If you’re really organized you’ve already completed your holiday shopping. If so, you can take a break from this column. But if you’re like me and still looking for gifts, keep reading for ideas.
Heifer International makes it easy to introduce charitable gift-giving to your circle. The Heifer gift catalog allows you to purchase an animal that will serve as a life-line for truly needy families in the developing world. A pig can be bought for $120 (or chip in $10 to help share the cost of one), three rabbits are a bargain at $60 total, a flock of chicks costs only $20, and if you’re feeling really flush, a $1,500 donation provides two sheep, four goats, a heifer and two llamas.
It’s true that donating to Heifer does nothing to shake the fundamental global divide between rich and poor. But people need to eat, and I think of outfits like Heifer as offering the opportunity for the world’s comparatively well-off to voluntarily redistribute a bit of their incomes to those that need the money much more than we do.
If you don’t think a llama or pig is the right gift for your friends and family, check out TreeHugger’s expansive Slow Gift Guide, neatly broken up into twelve categories. I liked the "foodie" choices which gave me the idea to ask for an organic wine club membership and a cast iron skillet from Lodge Logic. In addition to excellent gift suggestions, the guide is full of DIY projects, terrific recipes, and eco-friendly tips to help you celebrate smartly. (Visit Planet Green’s Green Holidays, Green Christmas, and Green Hanukkah, for yet more recipes, how-to ideas, and crafts.)
Over at the Twin Cities Daily Planet, Lydia Howell offers a gift-giving guide to buying (mostly) local with social justice in mind. Buying local keeps profits in individual communities, instead of exporting them to far-away multinational corporations. Check Powell’s Minneapolis listings if you’re in the area. Even non-locals can take advantage of the inspiring posters of Ricardo Levins Morales. Now in a new studio, the Twin Cities artist creates portraits of progressive s/heroes like Pablo Neruda, Emma Goldman, Malcolm X, while depicting scenes celebrating labor, sustainability and peace.
The Co-Op America holiday catalogue offers scores of links to small companies and collectives all offering discounts through Co-Op America’s site. You can find everything from calendars and cards to food and wine to amber jewelry and Ms. Magazine. Through the Global Exchange holiday site you can buy cosmetic cases created by the Lisu Tribe of Northern China and Burma, hand-stitched quilts from India, teddy bears from Sri Lanka, rugs from the Philippines, gift bags flush with far-trade chocolate, and awesome coffee from Tanzania (I’ve tried it!)
Grist, the internet’s premiere environmental magazine, offers a hip eco-shop with a strong emphasis on baby and children clothing and accessories along with a strong cautionary note from advice columnist Umbra Fisk warning us off of the raft of toys out there containing dangerous amounts of toxic chemicals, including lead, cadmium, and mercury.
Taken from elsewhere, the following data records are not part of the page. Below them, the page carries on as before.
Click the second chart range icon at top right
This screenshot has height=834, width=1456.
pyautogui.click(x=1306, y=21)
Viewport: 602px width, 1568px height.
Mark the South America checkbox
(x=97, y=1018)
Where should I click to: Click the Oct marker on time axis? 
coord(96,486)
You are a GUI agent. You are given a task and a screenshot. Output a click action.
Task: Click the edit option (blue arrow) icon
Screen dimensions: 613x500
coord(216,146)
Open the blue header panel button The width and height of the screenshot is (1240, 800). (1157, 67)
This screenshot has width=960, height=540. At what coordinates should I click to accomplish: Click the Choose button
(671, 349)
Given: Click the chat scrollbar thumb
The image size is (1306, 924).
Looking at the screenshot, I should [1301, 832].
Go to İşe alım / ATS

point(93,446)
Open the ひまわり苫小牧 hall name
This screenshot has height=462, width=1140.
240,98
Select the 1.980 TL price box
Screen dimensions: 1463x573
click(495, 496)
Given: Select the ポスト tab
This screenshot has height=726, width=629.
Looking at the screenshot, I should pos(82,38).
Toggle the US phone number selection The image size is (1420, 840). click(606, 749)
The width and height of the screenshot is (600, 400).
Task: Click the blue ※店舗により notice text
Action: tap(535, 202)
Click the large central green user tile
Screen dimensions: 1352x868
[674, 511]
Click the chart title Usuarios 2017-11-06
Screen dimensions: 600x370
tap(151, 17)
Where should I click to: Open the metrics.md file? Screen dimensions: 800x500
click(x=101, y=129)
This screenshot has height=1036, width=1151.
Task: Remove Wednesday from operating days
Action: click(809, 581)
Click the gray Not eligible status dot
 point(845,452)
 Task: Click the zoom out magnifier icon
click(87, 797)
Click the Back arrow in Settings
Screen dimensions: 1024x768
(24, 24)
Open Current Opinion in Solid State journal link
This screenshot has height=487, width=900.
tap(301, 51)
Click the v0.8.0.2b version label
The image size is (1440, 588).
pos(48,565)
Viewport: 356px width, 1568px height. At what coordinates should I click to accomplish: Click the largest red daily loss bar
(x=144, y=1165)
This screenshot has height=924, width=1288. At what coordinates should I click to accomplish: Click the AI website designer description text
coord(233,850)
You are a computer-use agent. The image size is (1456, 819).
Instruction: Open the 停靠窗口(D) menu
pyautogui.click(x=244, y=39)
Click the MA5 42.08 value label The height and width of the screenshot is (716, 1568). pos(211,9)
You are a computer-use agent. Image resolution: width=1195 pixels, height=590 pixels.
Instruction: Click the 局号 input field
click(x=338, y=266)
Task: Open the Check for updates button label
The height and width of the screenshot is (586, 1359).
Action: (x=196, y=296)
Finally, The Nation and the Unemployed Philosopher’s Guild are pleased to announce a new partnership. A unique merchandising outfit, the UPG carries a full selection of thought-provoking and fun gifts, including Freudian Slippers, Nietzsche T-shirts, Dali watches, Shakespeare pillows, Obamamints and Frida Kahlo puppets, among many other one-of-a-kind items for the intellectual who has everything. Best of all, The Nation earns a profit from each sale.